Certo il terzo millennio è altra cosa. Ma il confronto fra Europa ed immigrazione sta assumendo il valore di una resa dei conti sulla stessa identità europea. E sulla qualità di alcuni suoi valori, da quello della democrazia a quello della solidarietà vera.

Ed è giusto rimarcare che nel nostro Paese, ma non solo, il nodo immigrazione si è ancor più aggrovigliato con un senso crescente, e spesso motivato, di insicurezza della gente. Anche il riformismo nostrano ha colpevolmente sottovalutato questo aspetto. Non si trattava di acconsentire alla tentazione di generalizzare la tendenza a delinquere per definire il fenomeno immigratorio, bensì di ribadire che la legalità non era un valore di destra, che essa doveva garantire effettivamente la nostra popolazione (come ovviamente gli immigrati onesti). Così come molto di più si doveva fare contrastando l’utilizzo da parte delle mafie del lavoro immigrato con tutte le implicazioni negative sul territorio, dalla concorrenza sleale al lavoro nero al proliferare di reati che hanno inquinato la vita economica e sottratto il territorio al controllo delle Istituzioni. Il malessere, vastissimo fino a diventare protesta inarrestabile, che ne è seguito ha finito con l’impedire perfino riflessioni più realistiche sul fenomeno.
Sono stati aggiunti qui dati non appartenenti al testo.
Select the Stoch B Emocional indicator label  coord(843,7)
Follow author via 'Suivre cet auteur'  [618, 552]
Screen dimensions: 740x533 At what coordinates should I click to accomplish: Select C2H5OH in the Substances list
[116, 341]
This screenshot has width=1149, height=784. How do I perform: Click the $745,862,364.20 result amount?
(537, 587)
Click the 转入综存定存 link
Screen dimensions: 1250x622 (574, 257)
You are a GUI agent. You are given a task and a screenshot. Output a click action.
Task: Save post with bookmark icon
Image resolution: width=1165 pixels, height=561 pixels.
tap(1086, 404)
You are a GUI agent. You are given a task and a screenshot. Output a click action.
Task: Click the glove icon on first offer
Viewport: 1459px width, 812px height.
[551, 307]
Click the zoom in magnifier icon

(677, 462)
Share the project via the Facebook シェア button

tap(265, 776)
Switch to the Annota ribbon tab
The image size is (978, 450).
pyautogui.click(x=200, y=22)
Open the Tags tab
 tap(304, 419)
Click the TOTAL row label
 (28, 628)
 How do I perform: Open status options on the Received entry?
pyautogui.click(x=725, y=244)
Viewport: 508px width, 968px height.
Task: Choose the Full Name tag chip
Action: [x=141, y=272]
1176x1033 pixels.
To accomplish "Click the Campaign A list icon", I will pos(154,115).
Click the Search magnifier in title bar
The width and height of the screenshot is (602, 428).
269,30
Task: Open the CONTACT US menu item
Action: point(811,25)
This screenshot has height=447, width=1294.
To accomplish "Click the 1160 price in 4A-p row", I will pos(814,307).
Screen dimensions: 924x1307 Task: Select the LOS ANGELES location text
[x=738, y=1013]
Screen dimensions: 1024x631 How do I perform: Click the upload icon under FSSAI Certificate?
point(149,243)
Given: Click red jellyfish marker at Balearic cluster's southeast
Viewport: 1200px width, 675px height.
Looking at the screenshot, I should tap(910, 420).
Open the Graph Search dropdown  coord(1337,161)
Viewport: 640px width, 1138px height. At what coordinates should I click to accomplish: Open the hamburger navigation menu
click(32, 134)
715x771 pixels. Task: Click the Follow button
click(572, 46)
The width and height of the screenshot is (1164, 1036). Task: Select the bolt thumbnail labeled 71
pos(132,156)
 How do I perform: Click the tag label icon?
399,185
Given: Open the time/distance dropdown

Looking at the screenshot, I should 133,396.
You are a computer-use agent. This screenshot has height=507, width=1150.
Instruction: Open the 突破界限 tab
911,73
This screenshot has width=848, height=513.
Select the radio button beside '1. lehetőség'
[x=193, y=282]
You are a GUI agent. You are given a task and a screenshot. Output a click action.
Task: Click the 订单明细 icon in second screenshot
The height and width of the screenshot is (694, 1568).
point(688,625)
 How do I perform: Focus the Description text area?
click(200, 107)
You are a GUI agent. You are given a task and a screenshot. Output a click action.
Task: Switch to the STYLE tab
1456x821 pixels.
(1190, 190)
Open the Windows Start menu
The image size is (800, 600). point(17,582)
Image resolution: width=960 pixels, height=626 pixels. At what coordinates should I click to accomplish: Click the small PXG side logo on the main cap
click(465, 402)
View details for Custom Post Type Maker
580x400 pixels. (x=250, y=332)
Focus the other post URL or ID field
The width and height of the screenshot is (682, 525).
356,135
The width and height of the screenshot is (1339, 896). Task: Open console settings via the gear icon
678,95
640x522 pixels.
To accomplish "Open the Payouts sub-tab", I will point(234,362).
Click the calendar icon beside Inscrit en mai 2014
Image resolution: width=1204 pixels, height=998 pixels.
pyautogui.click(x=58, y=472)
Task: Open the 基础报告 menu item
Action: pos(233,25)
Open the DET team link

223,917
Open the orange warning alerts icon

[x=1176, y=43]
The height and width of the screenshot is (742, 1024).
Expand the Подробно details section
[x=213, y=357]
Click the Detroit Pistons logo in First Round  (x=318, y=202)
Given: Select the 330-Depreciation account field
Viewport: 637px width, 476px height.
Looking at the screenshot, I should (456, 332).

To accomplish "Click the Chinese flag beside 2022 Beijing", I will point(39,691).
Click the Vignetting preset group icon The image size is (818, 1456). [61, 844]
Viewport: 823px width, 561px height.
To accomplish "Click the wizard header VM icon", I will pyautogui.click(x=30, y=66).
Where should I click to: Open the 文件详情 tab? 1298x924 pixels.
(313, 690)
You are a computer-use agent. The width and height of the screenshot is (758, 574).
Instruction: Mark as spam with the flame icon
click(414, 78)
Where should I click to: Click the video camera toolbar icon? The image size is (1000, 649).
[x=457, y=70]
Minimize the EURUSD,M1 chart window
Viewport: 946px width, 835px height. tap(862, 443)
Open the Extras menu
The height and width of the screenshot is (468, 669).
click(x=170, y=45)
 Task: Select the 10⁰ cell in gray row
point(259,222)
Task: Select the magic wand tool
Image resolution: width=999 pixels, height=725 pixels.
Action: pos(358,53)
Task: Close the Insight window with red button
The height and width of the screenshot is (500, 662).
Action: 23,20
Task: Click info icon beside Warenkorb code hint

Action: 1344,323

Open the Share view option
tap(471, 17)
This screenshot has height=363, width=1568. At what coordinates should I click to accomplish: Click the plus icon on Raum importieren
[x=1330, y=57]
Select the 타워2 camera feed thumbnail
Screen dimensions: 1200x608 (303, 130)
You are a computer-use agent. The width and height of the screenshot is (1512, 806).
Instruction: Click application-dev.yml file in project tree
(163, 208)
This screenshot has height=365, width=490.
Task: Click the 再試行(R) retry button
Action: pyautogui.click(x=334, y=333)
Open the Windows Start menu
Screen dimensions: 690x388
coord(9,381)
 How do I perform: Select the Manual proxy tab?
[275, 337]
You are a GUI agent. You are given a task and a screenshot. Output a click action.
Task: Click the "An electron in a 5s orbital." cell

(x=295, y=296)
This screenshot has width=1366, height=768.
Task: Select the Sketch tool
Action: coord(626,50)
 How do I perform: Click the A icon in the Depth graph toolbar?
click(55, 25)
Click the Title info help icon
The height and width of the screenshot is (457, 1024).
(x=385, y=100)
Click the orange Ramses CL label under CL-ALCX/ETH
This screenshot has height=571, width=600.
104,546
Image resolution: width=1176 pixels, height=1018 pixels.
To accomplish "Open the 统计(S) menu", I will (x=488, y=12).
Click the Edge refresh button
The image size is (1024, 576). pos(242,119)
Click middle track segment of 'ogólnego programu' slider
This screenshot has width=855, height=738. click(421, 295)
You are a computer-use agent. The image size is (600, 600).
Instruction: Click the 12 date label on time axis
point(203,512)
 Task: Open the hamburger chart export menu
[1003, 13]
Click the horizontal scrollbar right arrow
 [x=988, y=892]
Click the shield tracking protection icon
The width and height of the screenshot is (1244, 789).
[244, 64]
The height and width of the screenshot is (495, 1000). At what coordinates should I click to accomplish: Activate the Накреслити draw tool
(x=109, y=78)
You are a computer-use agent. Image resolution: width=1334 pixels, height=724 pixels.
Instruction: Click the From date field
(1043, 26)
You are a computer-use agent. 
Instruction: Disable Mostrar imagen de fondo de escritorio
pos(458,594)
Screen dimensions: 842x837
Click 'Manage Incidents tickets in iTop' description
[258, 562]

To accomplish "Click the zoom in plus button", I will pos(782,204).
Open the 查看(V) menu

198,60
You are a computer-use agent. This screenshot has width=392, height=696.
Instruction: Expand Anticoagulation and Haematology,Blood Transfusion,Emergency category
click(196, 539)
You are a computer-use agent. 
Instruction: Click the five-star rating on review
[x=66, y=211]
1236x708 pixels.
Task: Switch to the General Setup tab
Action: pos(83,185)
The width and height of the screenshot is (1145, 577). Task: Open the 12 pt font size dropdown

Il movimento sindacale in questo difficile contesto può svolgere un ruolo. Ad esempio può fare molto nel contribuire a rendere effettivo il bilanciamento dei diritti fra chi è accolto e chi accoglie. Fin dalle dinamiche che regolano la contrattazione. Non solo: va rimessa al centro della discussione, la tematica della integrazione che è in prospettiva la vera sfida da affrontare. Integrare per avere nuovi cittadini. Integrare per avere nuovi lavoratori con tutele che non ne offendano la dignità umana. Integrare per far convivere culture diverse senza mortificare le nostre radici e le nostre convinzioni che sono parte nobile della civiltà occidentale. Ma soprattutto si deve fare in modo di uscire da questo clima emergenziale che impedisce di rimettere con i piedi per terra i problemi che abbiamo di fronte.

Il che vuol dire saper contrastare uno dei filoni più aggressivi dei sovranismi in circolazione con proposte sulle quali far discutere, sapendo che non sarà un compito agevole. Eppure dobbiamo uscire da questo vortice di toni accesi e di confusione sui vari aspetti delle ondate migratorie che al dunque acuiscono le divisioni, ma non sono utilizzabili per una vera svolta che sia utile per il futuro che ci aspetta. In queste settimane l’Europa calcisticamente parlando è tornata regina. In buona parte lo deve a squadre…multietniche. Lo sport non di rado indica la strada. Certo ci vuole coraggio. Coraggio europeo innanzitutto, tenendo conto che in Europa esiste un tessuto sindacale e di riformismo politico che può dare certamente di più di quello che finora si e’…materializzato. Ed anche da noi è necessario agire per ricreare le condizioni fra la gente e nelle famiglie di un ritorno più riflessivo ad una comprensione meno… lapidaria dell’immigrazione che non è un tema da élite, ma da popolo che non vuol rinunciare alla sua umanità nella sicurezza.

Non aiutano certe uscite, però come quella del Presidente dell’Inps Tito Boeri che mette in guardia dal respingere gli immigrati, indispensabili per avere i contributi necessari a mantenere in equilibrio i conti previdenziali. Basterebbe a questo proposito far emergere un poco di più di lavoro nero. Ma il punto è un altro: la priorità, per tutti, resta quella di creare lavoro, lavoro buono, circuiti di lavoro stabili nel tempo. Far arrivare immigrati, anche con professionalità, in un Paese che rasenta la stagnazione e che è diventato il regno della precarietà finisce per diventare una contraddizione in termini, con margini elevati di pericolosità. Prima occorre creare nuovo lavoro, non si può sfuggire a questa priorità che, fra l’altro attenuerebbe la reazione di coloro che vedono negli immigrati dei “ladri” di lavoro a scapito dei propri figli. E qui tornano in ballo le politiche attive del lavoro, politiche industriali forti ed innovative, un ruolo dello Stato non da gendarme occhiuto ma da promotore di crescita. E su questo versante noi dobbiamo esserci.